2000 Sidecarcross World Championship

Season
- Grands Prix: 13
- Duration: 19 March 2000–24 September 2000

Drivers
- Champions: Kristers Serģis Artis Rasmanis

= 2000 Sidecarcross World Championship =

The 2000 FIM Sidecarcross World Championship, the 21st edition of the competition, started on 19 March and finished after thirteen Grand Prix on 24 September 2000.

The championship was won by Kristers Serģis and his passenger Artis Rasmanis from Latvia, thereby winning their third World Championship together. The pair won the competition with a margin of 32 points, with Dutch rider Daniël Willemsen and his Belgian passenger Sven Verbrugge coming second. Willemsen was the defending champion, having won the 1999 World Championship with his brother Marcel as passenger. Marcel Willemsen was unable to compete in the 2000 edition because of injury. Third place went to the German combination Klaus and Thomas Weinmann. All up, 50 teams were classified in the overall standings with last place going to the Russian team of Anatoli Daineh and Aleksey Bessarabov.

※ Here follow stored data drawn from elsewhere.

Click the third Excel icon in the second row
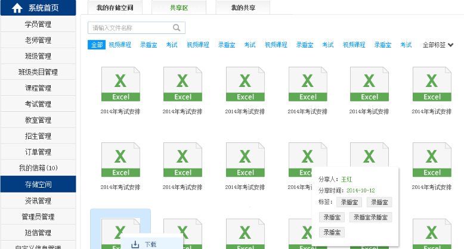This screenshot has height=249, width=464. (x=245, y=161)
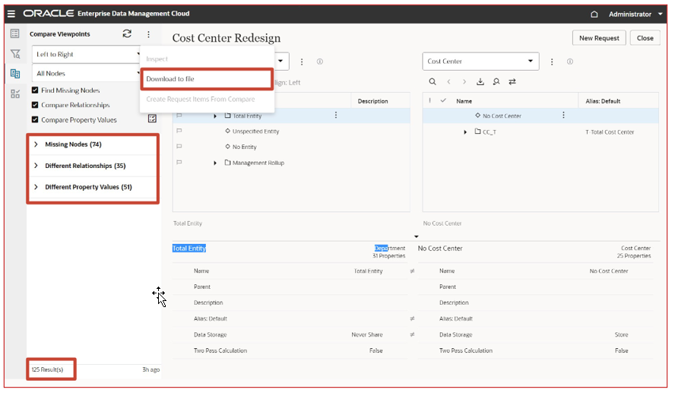
Task: Open the hamburger navigation menu
Action: point(11,14)
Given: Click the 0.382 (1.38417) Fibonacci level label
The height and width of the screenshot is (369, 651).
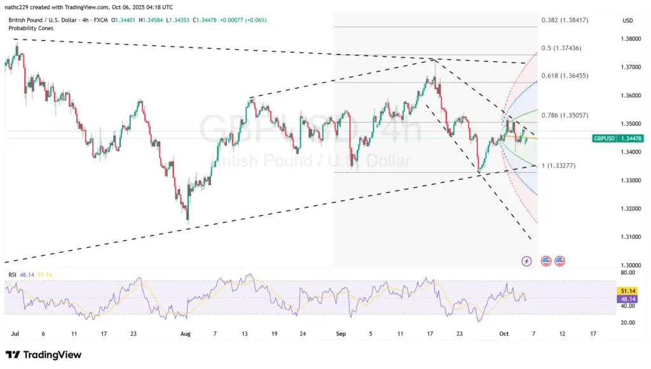Looking at the screenshot, I should [565, 20].
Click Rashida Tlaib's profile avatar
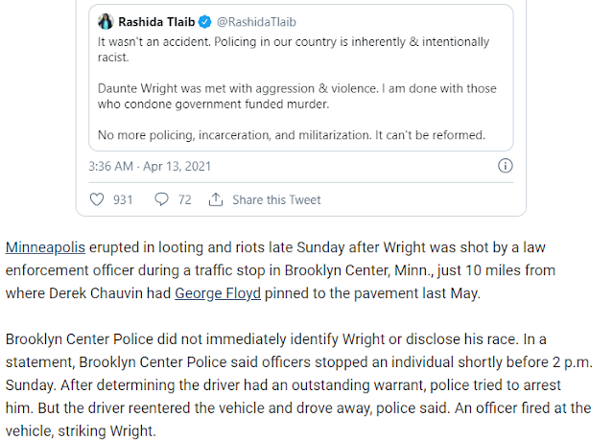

The Sidecarcross World Championship, first held in 1980 and organised by the Fédération Internationale de Motocyclisme, is an annual competition. All races, manufacturers, and the vast majority of riders in the competition being in and from Europe. Sidecarcross is similar to motocross except that the teams consist of two riders, a driver and a passenger. Races are held on the same tracks as solo motocross but the handling of the machines differs as sidecars don't lean. The majority of physical work in the sport is carried out by the passenger, who speeds up the sidecarcross in corners by leaning out. The coordination between the driver and the passenger are therefore of highest importance.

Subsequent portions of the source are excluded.